### Excerpt to read
■ ■ ■ ■ ■
# Spaz the Acrobat



## dracofish (Jul 13, 2003)

Thought you guys would enjoy seeing how our Iggy, Spaz, eats EVERY day, lol:



























Sorry for the crappy pics. I didn't want to disturb her. She really does eat by hanging down like that. She's such a pig. Her cage is situated right by the door to the kitchen and she knows the sound of the cutting board coming out. As soon as she hears it she's hanging on the side of the cage begging for food.


----------



## Atlanta Braves Baby! (Mar 12, 2003)

Haha funny pics. How big is that cage btw?


----------



## dracofish (Jul 13, 2003)

I'm not sure of the exact dimensions and I'm too lazy to pull out a measuring tape, but it's about 60" tall x 36" long x 30" wide. Spaz is about 6 years old and has pretty much stopped growing, except out, lol. If she were a male that cage would definately be too small but it suits her needs just fine.


----------



## WolfFish (Jun 30, 2004)

i didn't know you could keep a reptile like a rodent


----------



## dracofish (Jul 13, 2003)

WolfFish said:


> i didn't know you could keep a reptile like a rodent
> [snapback]1168837[/snapback]​


What the hell is your problem? That cage is perfectly fine for her. She's healthy, happy, and is part of our family. Perhaps when you get a little older (if that age is correct on your profile) you'll grow up and understand a bit more. If you can sit there and talk out your ass by saying that this Iguana isn't happy as hell then you can kiss it:






















































I have plenty more. Newsflash: she's a FEMALE. Females generally don't get as large as males. We've had her for almost 6 years, from the time she was a hatchling. If she wasn't happy and healthy and well-maintained, she would have gone egg-bound by now (which is common in unhealthy female Iggies) and not re-absorb her eggs every time her body generates them when she's in season. Spaz comes out of her cage all the time. Her cage is situated in one of the highest traffic areas of our home. She's pet pretty much every time someone walks by. She's talked to, she's hand fed treats all the time. She has a regular diet consisting of collard greens, mustard greens, turnip tops, kale, green peppers, apples, summer squash, watermelon, cantalope, grapes, and strawberries (her favorite). She has her own personal window right next to her cage that she can look out of. There are real plants hanging around her cage that she enjoys looking at (and trying eat, unsuccessfully, every time she comes out). How long have you had any one of your reptiles?
■ ■ ■ ■ ■
### Information provided
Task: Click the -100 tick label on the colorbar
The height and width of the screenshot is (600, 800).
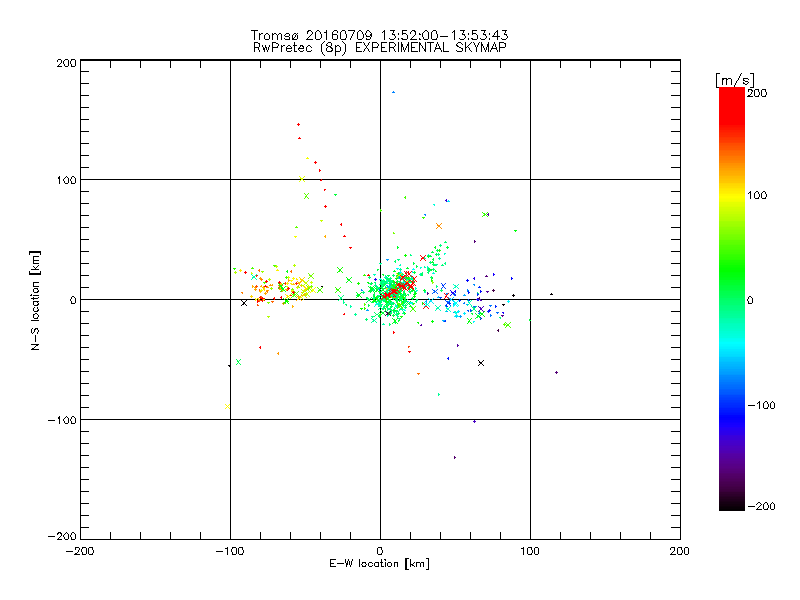Action: (x=763, y=405)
■ ■ ■ ■ ■
Extend the forum thread about the iguana Spaz, beginning directly after its last sentence.

----------



## MR.FREEZ (Jan 26, 2004)

i have always wanted and iggy that big


----------



## WolfFish (Jun 30, 2004)

don't get so defencesive, just meant the chinchilla cage idea, you must have a much warmer climate/house than me. I have had my LG for about 10 years...why is that valid? I don't question that she is healthy.


----------



## dracofish (Jul 13, 2003)

Our house stays at a constant 75-80 year round and a humidity of about 60-65%. This is because of the fish tanks and beardie habitats. Some reptiles do well in open-air enclosures. The condo has four levels and located at the top is her basking spot and UV. She's constantly all over the cage so I can assure you that she regulates herself just fine. Right now, in fact, she's on the 2nd level from the top and staring at me. Keeping her in such an enclosure keeps her more "in touch" with the people in her lives, IMO.

And it's not a Chinchilla cage. I have one of those too, but it's empty in the basement since the 10 year old Chin that I rescued from a nasty cedar-chip filled cat carrier dumped at our doorstep died a couple years back (I went out and bought the cage for her). Chin/Rabbit cages are different wire, have wire-bottomed levels, and have a wire-bottom with a drop tray. Spaz's cage is a modified cat condo...in fact, it used to be a play pen for kittens.


----------



## Phatboy (Dec 14, 2003)

ahhh, long time no see.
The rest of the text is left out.